> SET PROBLEM: Print the rows word for word, starting with the line that contains "Where should I" and going through the last row, and leave the pictures out.
════════
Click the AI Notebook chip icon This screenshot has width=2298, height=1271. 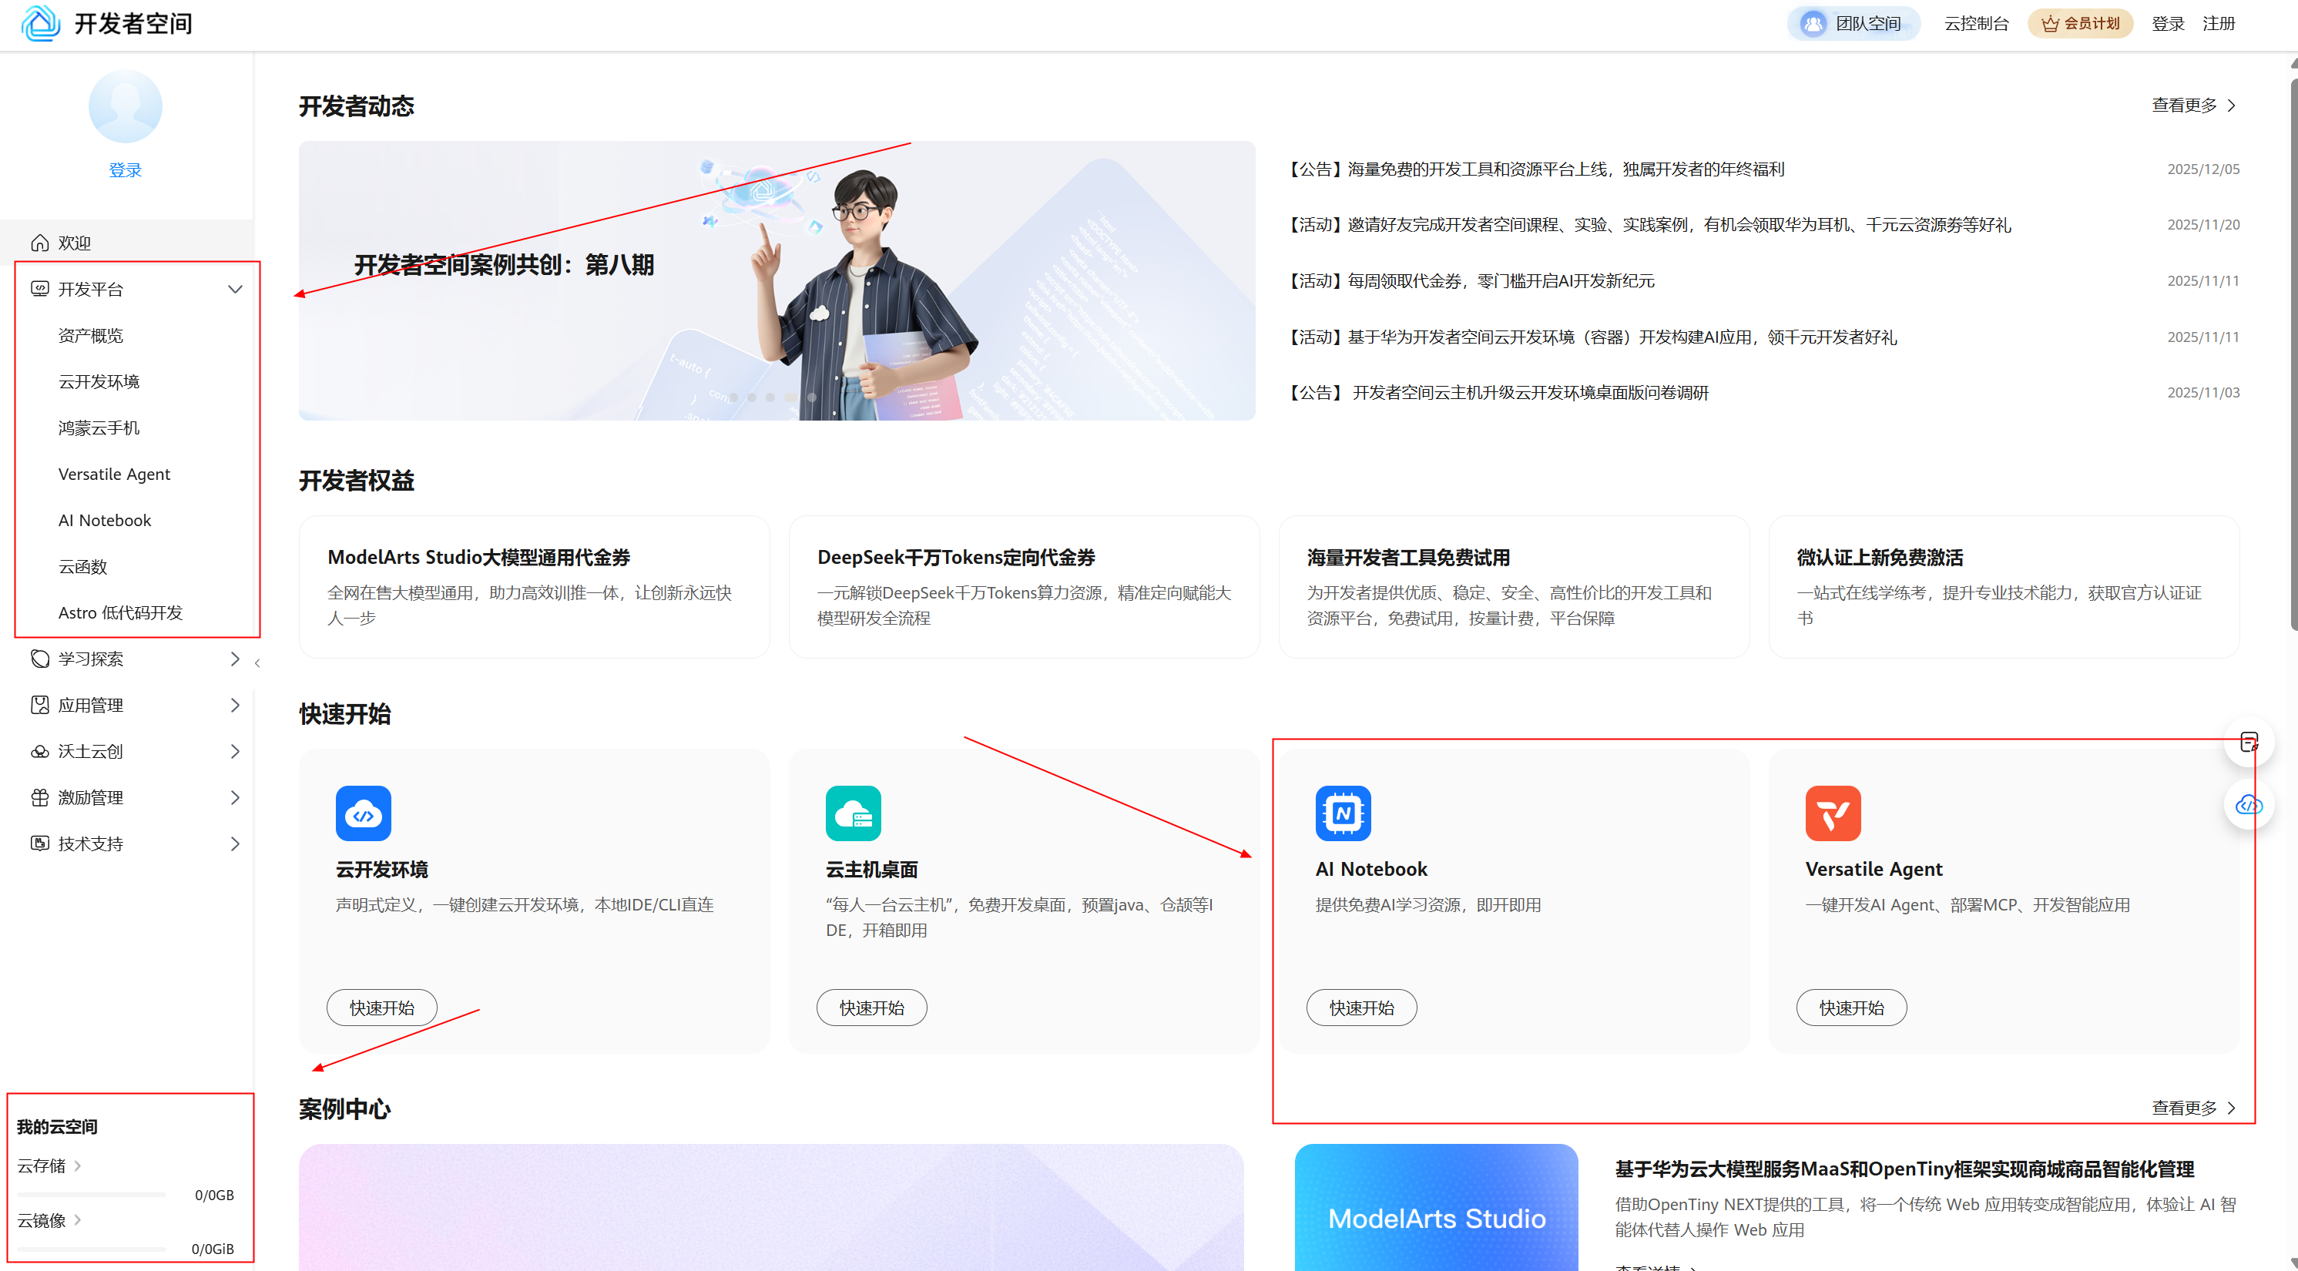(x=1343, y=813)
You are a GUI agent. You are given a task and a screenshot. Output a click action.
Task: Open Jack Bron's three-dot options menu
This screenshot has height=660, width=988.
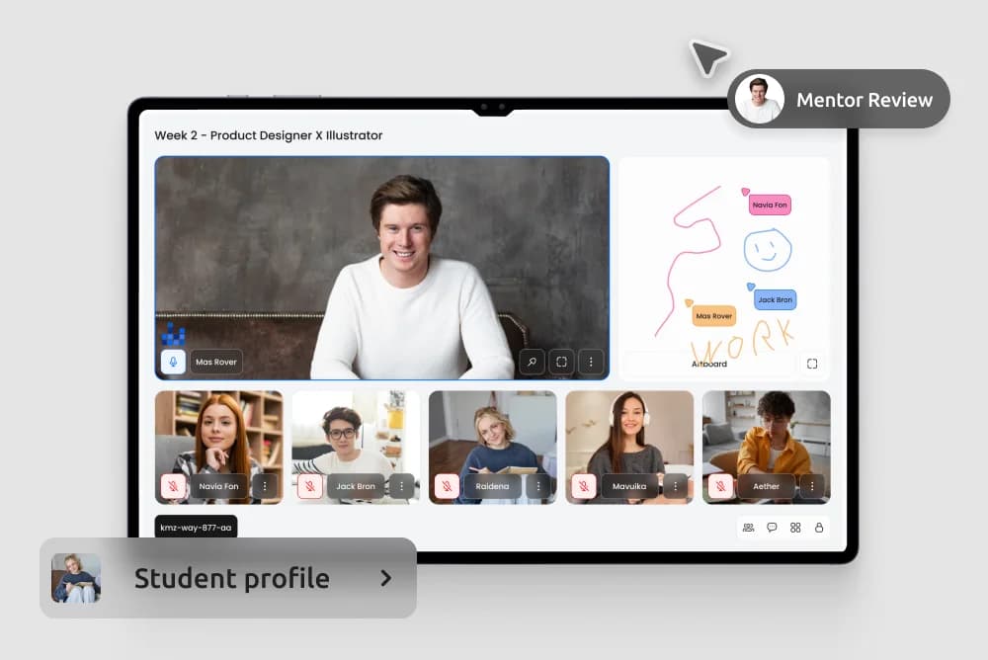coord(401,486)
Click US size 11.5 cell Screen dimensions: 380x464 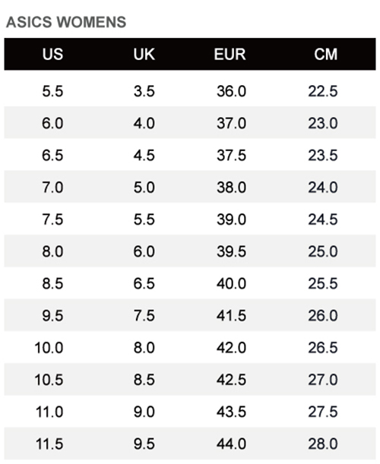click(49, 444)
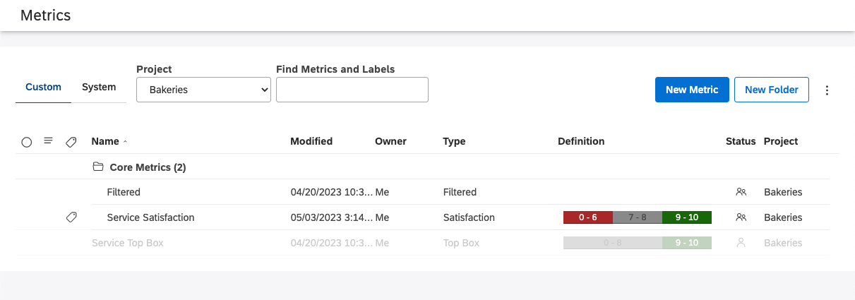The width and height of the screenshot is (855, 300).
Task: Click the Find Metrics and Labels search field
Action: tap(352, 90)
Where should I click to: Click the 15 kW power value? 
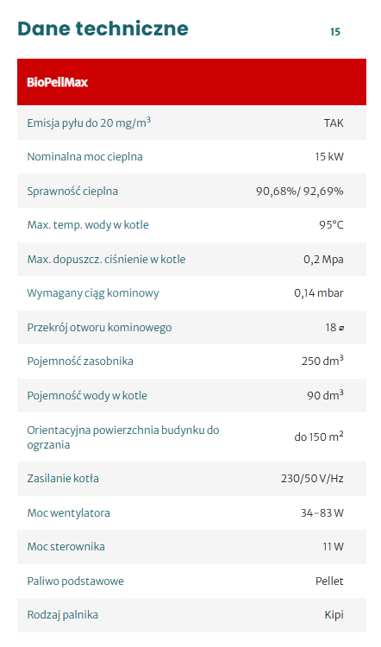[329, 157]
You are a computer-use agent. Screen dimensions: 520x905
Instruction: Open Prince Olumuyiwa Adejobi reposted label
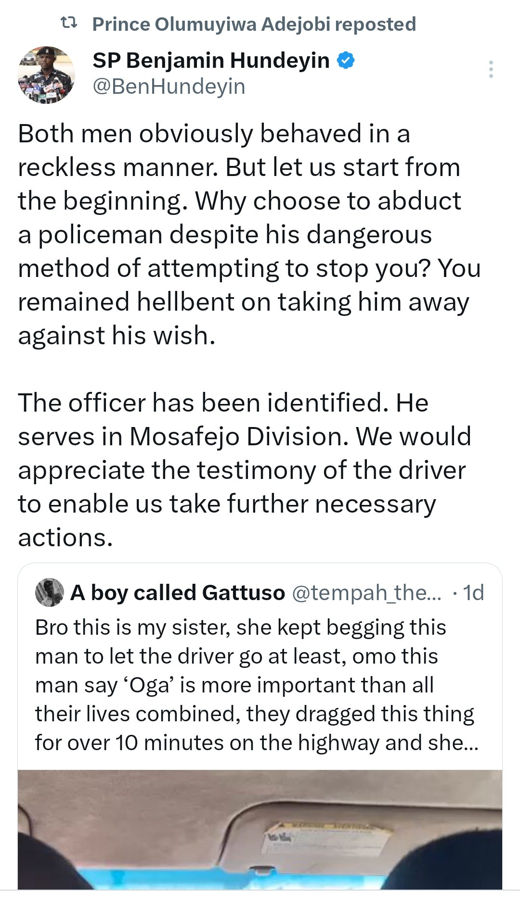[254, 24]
════════
> REPLY:
Where should I click to: Click the 15 kW power value? 
[329, 157]
You are a computer-use agent. Screen dimensions: 520x905
Instruction: Open Prince Olumuyiwa Adejobi reposted label
[254, 24]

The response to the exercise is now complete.